The collaboration between the two Hospitals in this regard has been tremendously successful. It has prevented duplication of high technology facilities that would otherwise occur in the two adjacent public and private hospitals, and, in fact, has assisted in providing all our patients with “state-of-the-art” diagnostic and therapeutic services. Such efficiencies will be even more important in the future, given the rapidly advancing technology in Cardiology. The co-location of public and private Laboratories has also ensured that expert staff are concentrated in the one location. The importance of this is highlighted by recent studies that clearly demonstrate one of the most important determinants of clinical outcome in the treatment of acute heart attacks is the volume of procedures performed in the unit rather than by the physician3,4. High volume operators who work in high volume institutions produce the best outcomes.  Without the co-location, staffing a 24/7 roster of nursing and allied health staff for treating infarcts would not have been possible.  The “new” RNSH will be a considerable distance from NSPH.  The impact on the above model will be considerable. In addition, the resulting increase in cardiac patients in the Public Hospital has not been adequately accounted for.

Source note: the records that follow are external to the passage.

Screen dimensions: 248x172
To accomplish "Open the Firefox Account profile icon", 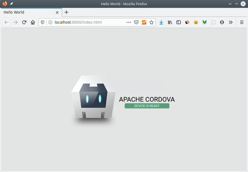I will (x=222, y=22).
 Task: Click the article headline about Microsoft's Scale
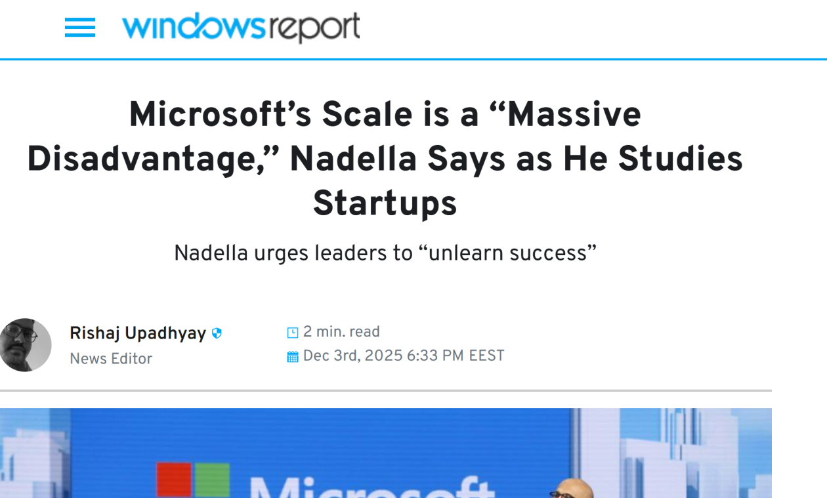(x=385, y=159)
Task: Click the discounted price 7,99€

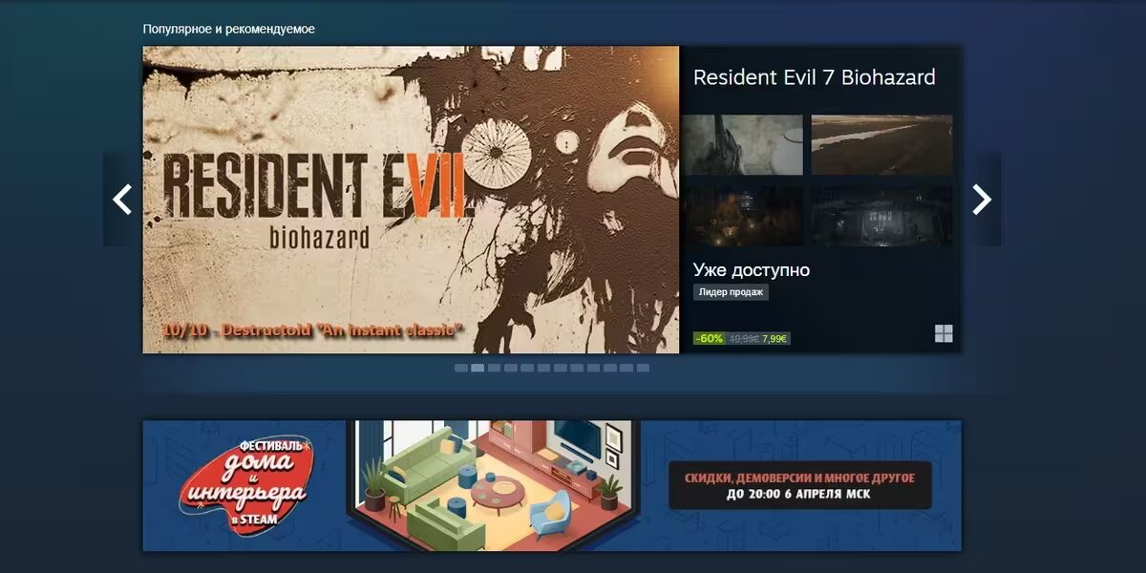Action: pyautogui.click(x=775, y=336)
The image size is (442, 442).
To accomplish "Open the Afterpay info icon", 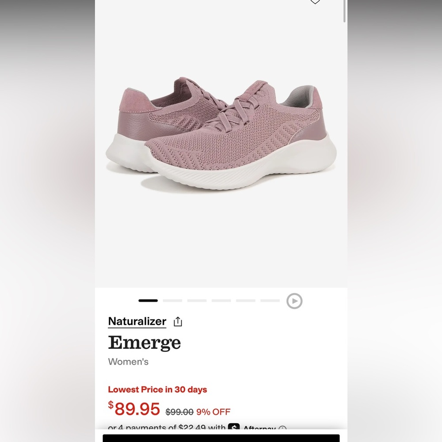I will (x=282, y=428).
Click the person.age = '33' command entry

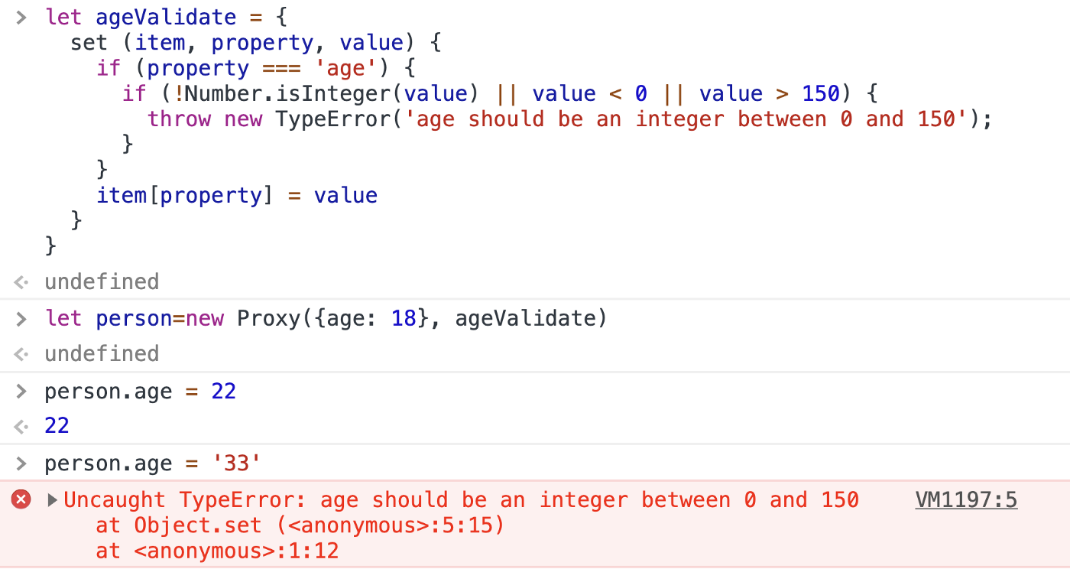click(x=153, y=463)
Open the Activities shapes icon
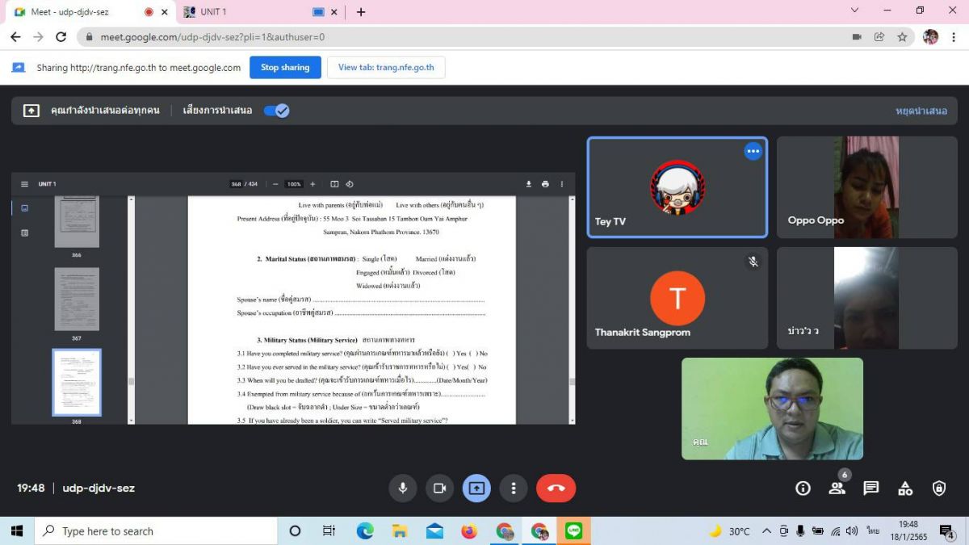Screen dimensions: 969x545 coord(905,488)
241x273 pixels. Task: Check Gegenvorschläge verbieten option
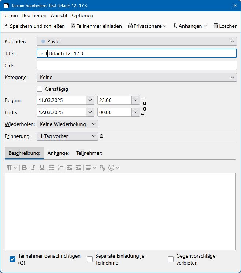point(171,259)
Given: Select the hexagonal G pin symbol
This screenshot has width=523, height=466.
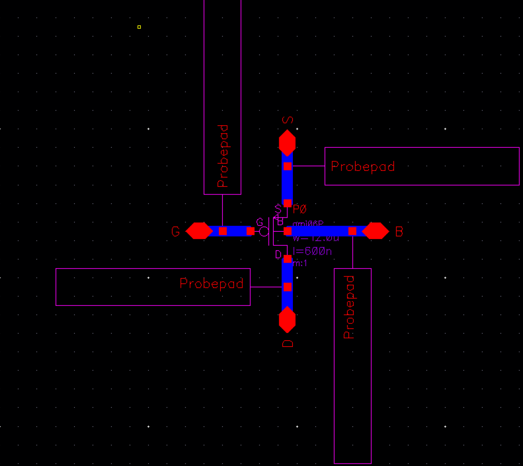Looking at the screenshot, I should pos(199,231).
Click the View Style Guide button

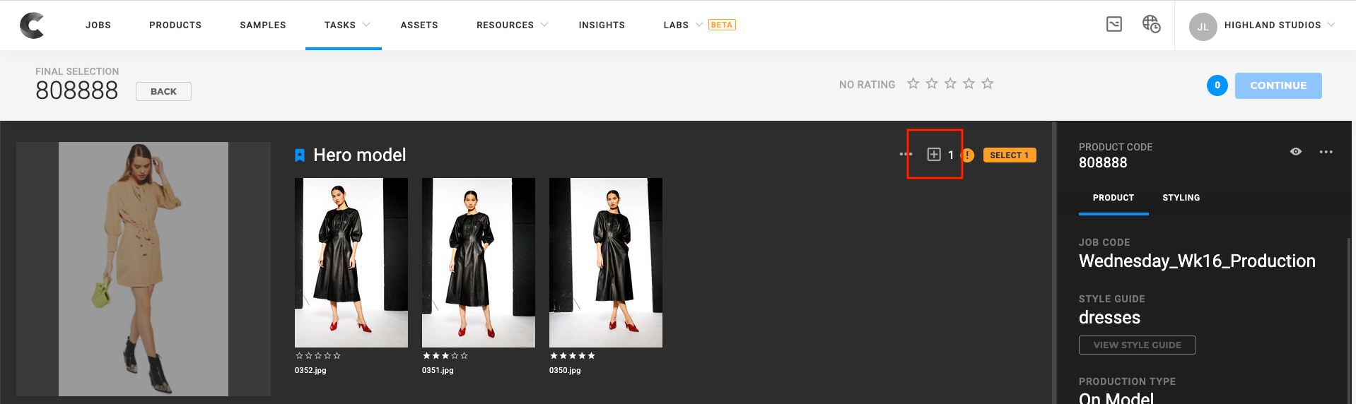coord(1137,345)
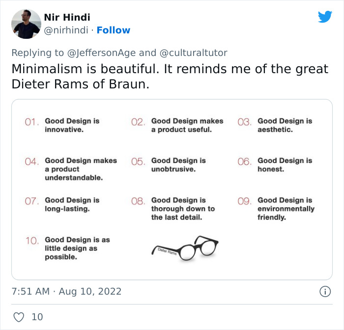Image resolution: width=344 pixels, height=330 pixels.
Task: Click principle 09 environmentally friendly text
Action: 286,209
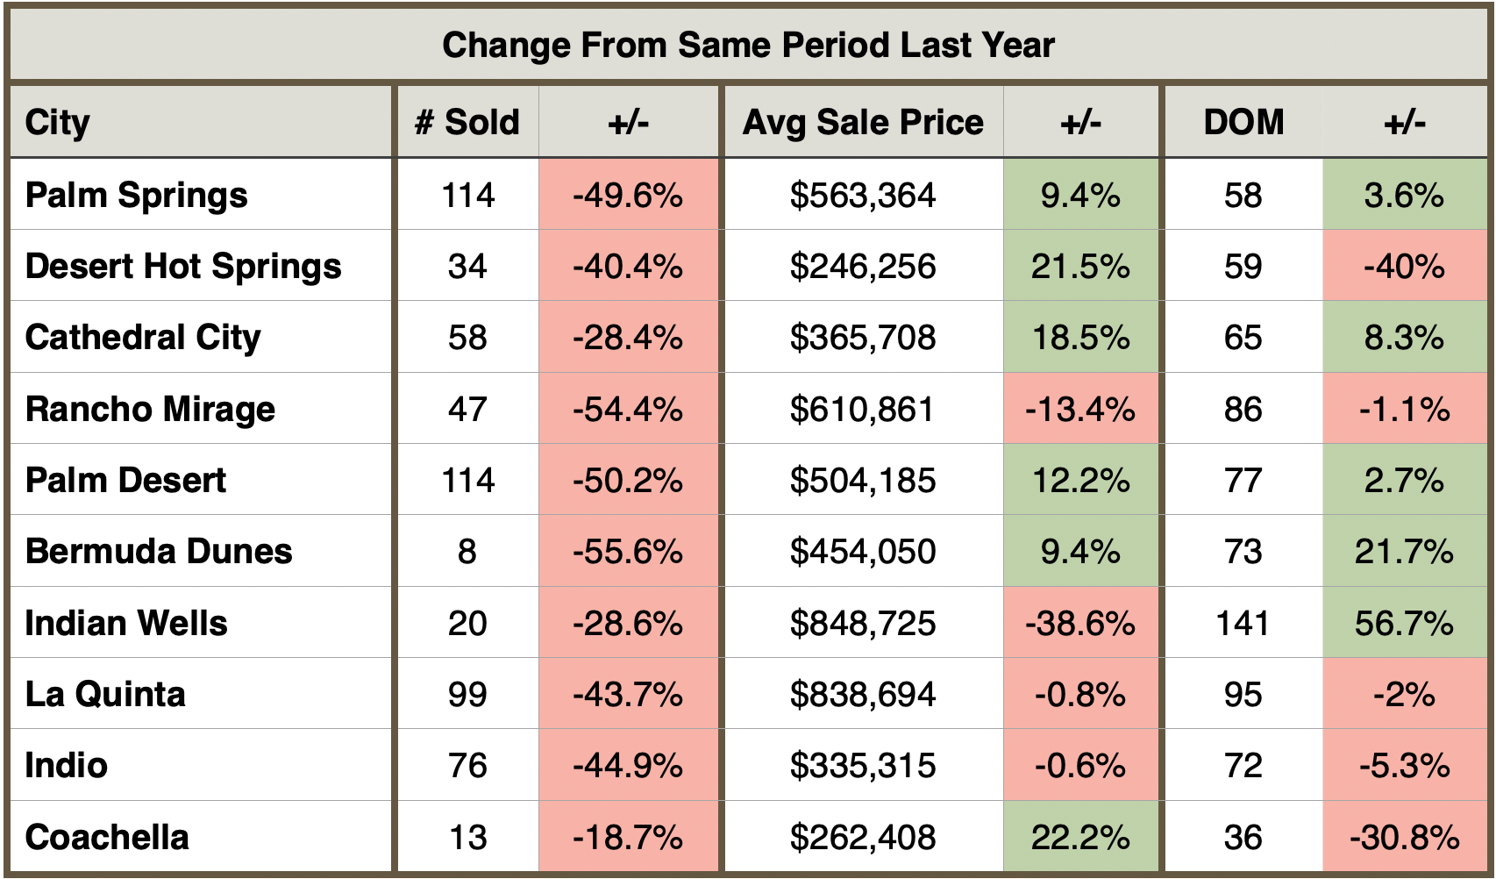
Task: Select the red -30.8% Coachella DOM cell
Action: coord(1404,838)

The Cardiology Department believe that the redevelopment of Royal North Shore Hospital provides us with an opportunity to further improve care for patients with heart disease.  However, this will only happen if the above issues are adequately addressed. If successful, the new hospital will allow us to continue to provide world-class cardiac care, and to attract and concentrate the brightest and most capable of the next generation of cardiologists and cardiothoracic surgeons.


  1. Carstensen S, Nelson GC, Hansen PS, Macken L, Irons S, Flynn M, Kovoor P, Soo Hoo SY, Ward MR, Rasmussen HH. Field triage to primary angioplasty combined with emergency department bypass reduces treatment delays and is associated with improved outcome. Eur Heart J. 2007;28(19):2313-2319.
  2. O’Connell T. Health Services Performance Improvement. Greater Metropolitan Clinical Taskforce, 2005. NSW Health Clinical Services Redesign Program. Models of Care for Cardiology. NSW Health Department. 2006.
  3. Hannan EL, Wu C, Walford G, King SB, III, Holmes DR, Jr., Ambrose JA, Sharma S, Katz S, Clark LT, Jones RH. Volume-Outcome Relationships for Percutaneous Coronary Interventions in the Stent Era. Circulation. 2005;112(8):1171-1179.
  4. Jollis JG, Peterson ED, DeLong ER, Mark DB, Collins SR, Muhlbaier LH, Pryor DB. The Relation between the Volume of Coronary Angioplasty Procedures at Hospitals Treating Medicare Beneficiaries and Short-Term Mortality. N Engl J Med. 1994;331(24):1625-1629.